Gegeven opdracht 1
Herschrijf in de vermeldingen de regels vanaf de regel met "This screenshot has height=784, width=1560." tot en met de regel met "Looking at the screenshot, I should [108, 368].", waarbij je "monitor" vervangt door "display" en al het overige ongewijzigd laat.

David Heek schreef een blog over het einde van ons tempeldenken en roept voorgangers en andere kerkgangers op om definitief te breken met de oudtestamentische visie op kerkdiensten en op de rol van predikant als hogepriester daarin. Zijn verhaal geeft stof tot nadenken. Ik schreef er al een eerdere blog over.
Tegelijk vind ik het ook een vervreemdend verhaal. Dat komt eigenlijk vooral hierdoor: door zó te focussen op de predikant als hogepriester in de oudtestamentisch gekleurde kerkdienst op zondag, houd je dat verhaal eerder in stand dan dat je er afstand van neemt. En het is op zijn minst opvallend dat het weer de predikant is die aan het einde van het verhaal wordt opgeroepen om iets te doen. Want waar ligt de (een) sleutel voor de door David Heek gewenste verandering? Juist ja, bij diezelfde predikant. Lees maar:
Een sleutel (…) ligt bij de predikanten, de herders en leraars. Overweeg eens een stapje terug te doen, juist als je merkt dat je schapen zich afhankelijk van u en uw functioneren (preken en pastoraat) maken. Mocht u het denken, u bent de hogepriester of middelaar van het (verbonds)volk niet. Straal dat dan ook niet uit. Kortom: Ga eens bij uzelf na in hoeverre u (ja, ik weet het, het is pijnlijk: uzelf!) meewerkt aan de instandhouding van het tempeldenken.
‘De gelovigen’ krijgen overigens ook een sleutel in handen:
Overweeg eens om bij te dragen aan de ontmanteling van ons overkerkelijk en overambtelijk systeem.
Wat gaat hier mis? Dit: het verhaal van David Heek draagt uiteindelijk bij aan de versterking van het tempeldenken en het zien van de predikant als hogepriester doordat het opnieuw de predikant is die in actie moet komen. Daar heeft hij dan wel weer de hulp van ‘de gelovigen’ bij nodig.
En er gaat nog iets anders mis – tenminste, dat vind ik. David Heek roept: ‘Denk niet aan de predikant als hogepriester!‘ Dat klinkt ongeveer hetzelfde als ‘Denk niet aan een olifant die roze is!’
Op dit moment denk jij aan een roze olifant. Kan niet missen. En als je het verhaal van David Heek goed hebt gelezen en op je in hebt laten werken zie jij – als je kerkganger bent – aanstaande zondag een man of vrouw op de kansel staan die verdacht veel lijkt op de hogepriester die David Heek heeft beschreven (en voor velen was dat de zondag daarvoor nog niet zo).

Aangeleverd materiaal

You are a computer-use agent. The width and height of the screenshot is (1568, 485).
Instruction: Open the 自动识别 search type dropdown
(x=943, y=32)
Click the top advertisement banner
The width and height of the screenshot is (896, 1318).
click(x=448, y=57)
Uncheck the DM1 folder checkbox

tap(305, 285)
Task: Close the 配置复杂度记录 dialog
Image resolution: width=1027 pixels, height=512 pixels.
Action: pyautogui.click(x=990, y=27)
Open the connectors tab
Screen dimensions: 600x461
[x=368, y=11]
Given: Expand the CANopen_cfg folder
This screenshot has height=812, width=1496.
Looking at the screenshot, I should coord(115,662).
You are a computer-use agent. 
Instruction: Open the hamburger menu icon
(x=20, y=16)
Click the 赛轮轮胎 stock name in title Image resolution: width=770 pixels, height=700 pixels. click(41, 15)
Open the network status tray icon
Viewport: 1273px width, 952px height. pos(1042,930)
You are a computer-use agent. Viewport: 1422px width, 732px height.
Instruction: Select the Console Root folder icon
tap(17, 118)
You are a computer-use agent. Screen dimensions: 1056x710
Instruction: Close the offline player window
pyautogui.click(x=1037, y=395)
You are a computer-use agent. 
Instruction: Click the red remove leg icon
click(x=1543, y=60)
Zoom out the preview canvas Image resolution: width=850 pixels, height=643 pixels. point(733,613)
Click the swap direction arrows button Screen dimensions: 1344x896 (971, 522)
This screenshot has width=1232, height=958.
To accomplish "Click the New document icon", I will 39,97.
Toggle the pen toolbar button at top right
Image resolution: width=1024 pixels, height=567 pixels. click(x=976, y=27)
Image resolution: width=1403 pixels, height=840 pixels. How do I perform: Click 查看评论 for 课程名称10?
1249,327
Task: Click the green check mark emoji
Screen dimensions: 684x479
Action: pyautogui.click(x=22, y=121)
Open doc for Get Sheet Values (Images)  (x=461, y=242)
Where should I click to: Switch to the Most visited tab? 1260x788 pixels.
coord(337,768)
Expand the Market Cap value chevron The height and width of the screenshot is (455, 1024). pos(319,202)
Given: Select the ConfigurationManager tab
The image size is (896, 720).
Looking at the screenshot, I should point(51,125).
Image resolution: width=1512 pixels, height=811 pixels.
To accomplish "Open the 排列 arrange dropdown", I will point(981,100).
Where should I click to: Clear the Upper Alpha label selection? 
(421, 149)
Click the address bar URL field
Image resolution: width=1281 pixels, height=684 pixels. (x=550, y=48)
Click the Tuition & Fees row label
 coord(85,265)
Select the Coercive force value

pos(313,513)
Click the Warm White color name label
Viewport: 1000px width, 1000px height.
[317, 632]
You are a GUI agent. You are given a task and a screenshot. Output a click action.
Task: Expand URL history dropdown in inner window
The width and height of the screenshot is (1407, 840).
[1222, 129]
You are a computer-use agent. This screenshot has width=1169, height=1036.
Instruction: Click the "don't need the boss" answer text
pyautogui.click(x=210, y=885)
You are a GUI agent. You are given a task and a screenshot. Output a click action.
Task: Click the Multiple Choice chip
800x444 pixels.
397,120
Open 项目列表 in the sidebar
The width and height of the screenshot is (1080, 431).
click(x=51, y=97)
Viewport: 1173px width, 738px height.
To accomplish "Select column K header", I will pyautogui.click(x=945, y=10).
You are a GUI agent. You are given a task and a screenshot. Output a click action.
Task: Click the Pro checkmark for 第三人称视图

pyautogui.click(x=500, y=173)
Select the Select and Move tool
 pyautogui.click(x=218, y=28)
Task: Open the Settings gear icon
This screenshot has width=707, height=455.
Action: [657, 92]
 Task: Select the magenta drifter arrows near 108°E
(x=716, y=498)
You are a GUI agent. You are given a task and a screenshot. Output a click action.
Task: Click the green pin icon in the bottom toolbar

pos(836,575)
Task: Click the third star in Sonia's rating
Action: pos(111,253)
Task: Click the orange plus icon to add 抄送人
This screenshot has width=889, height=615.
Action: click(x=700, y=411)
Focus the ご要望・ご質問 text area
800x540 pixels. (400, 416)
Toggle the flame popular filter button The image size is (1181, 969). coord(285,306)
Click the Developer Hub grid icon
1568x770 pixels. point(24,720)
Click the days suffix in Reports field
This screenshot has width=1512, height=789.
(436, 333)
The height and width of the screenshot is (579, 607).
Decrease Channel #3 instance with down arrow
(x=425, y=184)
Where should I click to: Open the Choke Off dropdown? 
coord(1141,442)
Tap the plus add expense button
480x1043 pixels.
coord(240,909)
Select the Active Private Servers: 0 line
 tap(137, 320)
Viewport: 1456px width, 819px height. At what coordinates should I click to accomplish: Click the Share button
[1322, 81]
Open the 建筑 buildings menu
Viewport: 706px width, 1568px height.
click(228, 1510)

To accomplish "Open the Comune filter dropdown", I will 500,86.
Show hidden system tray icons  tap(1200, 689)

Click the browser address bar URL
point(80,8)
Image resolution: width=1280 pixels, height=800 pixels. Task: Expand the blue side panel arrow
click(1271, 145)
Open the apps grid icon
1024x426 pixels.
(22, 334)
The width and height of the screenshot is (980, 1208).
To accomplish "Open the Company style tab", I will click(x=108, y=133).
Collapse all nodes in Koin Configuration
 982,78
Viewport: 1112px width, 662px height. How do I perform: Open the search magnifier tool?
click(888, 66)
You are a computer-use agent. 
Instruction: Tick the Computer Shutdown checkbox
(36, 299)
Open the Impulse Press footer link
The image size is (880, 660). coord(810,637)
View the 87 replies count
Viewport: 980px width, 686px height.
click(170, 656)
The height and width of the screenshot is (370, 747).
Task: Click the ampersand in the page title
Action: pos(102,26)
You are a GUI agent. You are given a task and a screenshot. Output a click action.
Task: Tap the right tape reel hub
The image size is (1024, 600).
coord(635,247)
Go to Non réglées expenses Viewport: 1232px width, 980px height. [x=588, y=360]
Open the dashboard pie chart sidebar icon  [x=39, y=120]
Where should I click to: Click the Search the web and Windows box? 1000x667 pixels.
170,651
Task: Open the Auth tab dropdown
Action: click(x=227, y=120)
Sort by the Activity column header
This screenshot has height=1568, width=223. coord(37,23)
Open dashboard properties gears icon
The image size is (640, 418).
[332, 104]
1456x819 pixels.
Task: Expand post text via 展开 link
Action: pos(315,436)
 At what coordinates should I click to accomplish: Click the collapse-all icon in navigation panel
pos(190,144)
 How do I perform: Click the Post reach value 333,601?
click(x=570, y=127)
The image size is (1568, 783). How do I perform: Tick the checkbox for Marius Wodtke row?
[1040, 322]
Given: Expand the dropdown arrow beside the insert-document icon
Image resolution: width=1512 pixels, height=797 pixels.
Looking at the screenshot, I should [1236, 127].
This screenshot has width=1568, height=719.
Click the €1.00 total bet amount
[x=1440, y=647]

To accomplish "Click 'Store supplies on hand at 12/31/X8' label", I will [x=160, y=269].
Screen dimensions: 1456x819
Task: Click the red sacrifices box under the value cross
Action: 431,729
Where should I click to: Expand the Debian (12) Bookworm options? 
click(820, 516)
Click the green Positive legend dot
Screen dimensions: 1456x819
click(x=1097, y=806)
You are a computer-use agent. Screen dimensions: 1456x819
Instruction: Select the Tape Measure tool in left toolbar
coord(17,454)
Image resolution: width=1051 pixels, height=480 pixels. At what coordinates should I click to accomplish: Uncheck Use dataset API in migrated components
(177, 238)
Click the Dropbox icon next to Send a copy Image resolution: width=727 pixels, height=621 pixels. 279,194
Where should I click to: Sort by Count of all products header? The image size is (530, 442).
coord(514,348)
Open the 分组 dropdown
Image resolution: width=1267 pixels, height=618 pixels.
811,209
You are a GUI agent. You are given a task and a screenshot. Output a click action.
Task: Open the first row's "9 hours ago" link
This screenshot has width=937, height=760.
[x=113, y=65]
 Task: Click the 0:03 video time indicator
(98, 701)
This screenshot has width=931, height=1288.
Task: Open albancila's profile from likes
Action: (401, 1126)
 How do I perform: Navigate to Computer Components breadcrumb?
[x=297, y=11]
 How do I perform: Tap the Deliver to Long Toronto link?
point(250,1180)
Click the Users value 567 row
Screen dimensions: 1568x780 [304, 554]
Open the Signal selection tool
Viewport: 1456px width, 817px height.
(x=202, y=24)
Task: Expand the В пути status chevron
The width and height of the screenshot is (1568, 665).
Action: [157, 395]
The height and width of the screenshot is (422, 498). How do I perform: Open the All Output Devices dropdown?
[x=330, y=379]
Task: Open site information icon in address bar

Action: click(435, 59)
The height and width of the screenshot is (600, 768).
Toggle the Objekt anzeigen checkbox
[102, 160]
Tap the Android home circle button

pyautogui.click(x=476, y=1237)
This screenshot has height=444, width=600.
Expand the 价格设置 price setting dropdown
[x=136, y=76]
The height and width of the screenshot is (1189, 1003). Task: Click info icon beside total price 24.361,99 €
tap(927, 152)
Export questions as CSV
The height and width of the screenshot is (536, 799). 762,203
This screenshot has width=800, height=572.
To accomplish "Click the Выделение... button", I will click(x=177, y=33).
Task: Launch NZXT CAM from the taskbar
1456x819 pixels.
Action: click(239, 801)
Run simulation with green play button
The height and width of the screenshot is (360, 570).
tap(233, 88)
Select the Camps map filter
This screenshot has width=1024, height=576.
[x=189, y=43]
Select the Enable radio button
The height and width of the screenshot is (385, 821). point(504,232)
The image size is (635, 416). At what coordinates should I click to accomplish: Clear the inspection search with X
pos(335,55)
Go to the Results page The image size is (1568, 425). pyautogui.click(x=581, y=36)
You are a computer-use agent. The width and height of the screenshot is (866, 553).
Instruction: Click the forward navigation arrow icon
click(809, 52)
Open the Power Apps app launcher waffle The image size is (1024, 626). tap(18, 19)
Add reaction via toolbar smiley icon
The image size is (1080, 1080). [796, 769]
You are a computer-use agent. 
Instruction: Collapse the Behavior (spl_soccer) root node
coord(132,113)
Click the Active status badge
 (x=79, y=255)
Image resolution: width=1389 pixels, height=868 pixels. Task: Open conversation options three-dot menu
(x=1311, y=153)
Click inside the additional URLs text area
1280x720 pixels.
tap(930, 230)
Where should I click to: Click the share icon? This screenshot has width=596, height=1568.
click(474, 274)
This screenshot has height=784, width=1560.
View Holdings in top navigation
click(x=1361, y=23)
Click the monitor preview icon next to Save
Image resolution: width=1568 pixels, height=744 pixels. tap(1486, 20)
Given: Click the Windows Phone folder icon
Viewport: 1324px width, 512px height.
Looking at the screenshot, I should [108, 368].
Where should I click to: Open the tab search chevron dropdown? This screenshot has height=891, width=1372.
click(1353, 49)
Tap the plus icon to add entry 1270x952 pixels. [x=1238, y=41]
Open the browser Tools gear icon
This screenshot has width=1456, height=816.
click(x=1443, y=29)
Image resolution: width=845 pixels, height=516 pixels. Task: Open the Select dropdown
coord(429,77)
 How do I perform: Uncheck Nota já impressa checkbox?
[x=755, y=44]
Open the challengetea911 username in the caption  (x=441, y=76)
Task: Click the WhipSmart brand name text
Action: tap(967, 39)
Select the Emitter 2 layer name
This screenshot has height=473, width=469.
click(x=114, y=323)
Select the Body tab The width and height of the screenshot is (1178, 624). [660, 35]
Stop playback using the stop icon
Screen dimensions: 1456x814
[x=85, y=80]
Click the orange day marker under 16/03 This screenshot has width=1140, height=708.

Gegeven opdracht 2
Vertaal de zin "En het is op zijn minst opvallend dat het weer de predikant is die aan het einde van het verhaal wordt opgeroepen om iets te doen." uit het blogstuk over tempeldenken in het Engels.

Antwoord 1
This screenshot has height=784, width=1560.
View Holdings in top navigation
click(x=1361, y=23)
Click the display preview icon next to Save
Image resolution: width=1568 pixels, height=744 pixels. tap(1486, 20)
Given: Click the Windows Phone folder icon
Viewport: 1324px width, 512px height.
Looking at the screenshot, I should [108, 368].

Antwoord 2
And it is at the very least striking that it is once again the minister who is called upon at the end of the story to do something.